Über den aktuellen Baustand bei den geplanten 59 Tunnelkilometern für Stuttgart 21 berichten wir in regelmäßigen Abständen, zuletzt vor wenigen Tagen. Doch wie sieht es beim Bau des „Tiefbahnhofs“ aus?

Der in der Schlichtung präsentierte Zeitplan für die Bauarbeiten, die eisenbahntechnische Innenausstattung des „Tiefbahnhofs“ sowie den einjährigen Probebetrieb umfasst insgesamt achteinhalb Jahre. Davon waren entfallen auf die Erstellung des Rohbaus sechs Jahre. Zum Schutz des Mineralwassers ist eine Bautaktung der 25 Baufelder in neun Bauphasen vorgesehen.

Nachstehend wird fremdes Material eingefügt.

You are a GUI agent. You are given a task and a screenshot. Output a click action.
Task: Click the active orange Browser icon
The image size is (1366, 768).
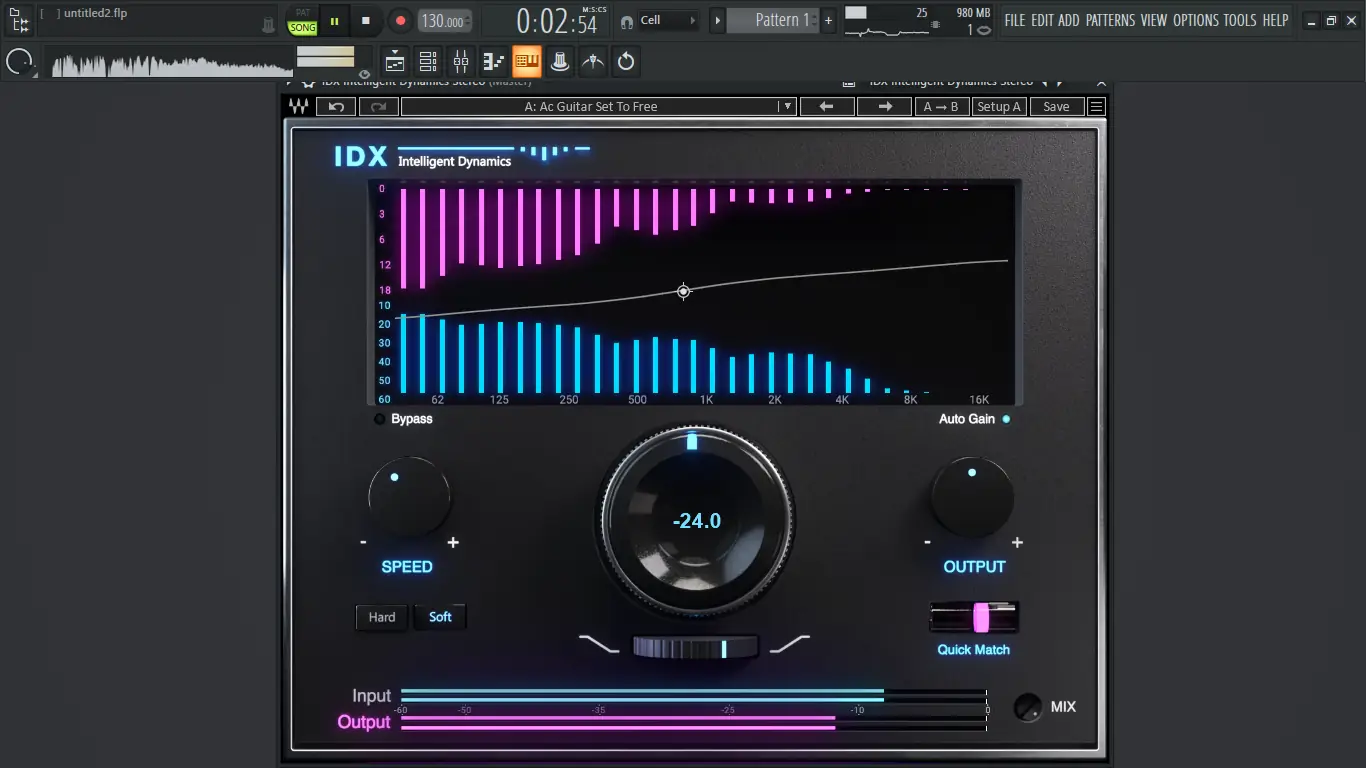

Mehr als sechs Jahre nach dem offiziellen Baustart für Stuttgart 21 im Februar 2010, mehr als vier Jahre nach der Freimachung des Baufeldes durch die Rodung des historischen mittleren Schloßgartens und fast zwei Jahre nach dem offiziellen Baustart des „Tiefbahnhofs“ erleben die Stuttgarter das Gebiet rund um den Hauptbahnhof als eine „Baustellenwüste“ und „Wunde in der Stadt“. Den Anwohnern, Anliegern und Bahnfahrern mutet die Bahn über ein Jahrzehnt eine Dauerbaustelle zu. Selbst Befürworter des Projekts müssen schmerzlich mitanschauen, dass die Bahn das Projekt offensichtlich nicht im Griff hat. Die auch in der Schlichtung vorgebrachten Kritikpunkte zur schwierigen Geologie des Baugrundes und dem Brandschutz haben sich bestätigt. Es ist ein Trauerspiel.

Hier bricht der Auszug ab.